* _TASK OBJECTIVE_:
Reproduce each line of the data exactly as it is.

** Opening SUPPLIED ENTRIES block **

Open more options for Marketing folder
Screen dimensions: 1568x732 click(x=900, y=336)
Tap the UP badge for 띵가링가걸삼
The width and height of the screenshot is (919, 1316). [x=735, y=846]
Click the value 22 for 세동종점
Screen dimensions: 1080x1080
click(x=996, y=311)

** Closing SUPPLIED ENTRIES block **

* _TASK SOLUTION_:
Open more options for Marketing folder
Screen dimensions: 1568x732 click(x=900, y=336)
Tap the UP badge for 띵가링가걸삼
The width and height of the screenshot is (919, 1316). [x=735, y=846]
Click the value 22 for 세동종점
Screen dimensions: 1080x1080
click(x=996, y=311)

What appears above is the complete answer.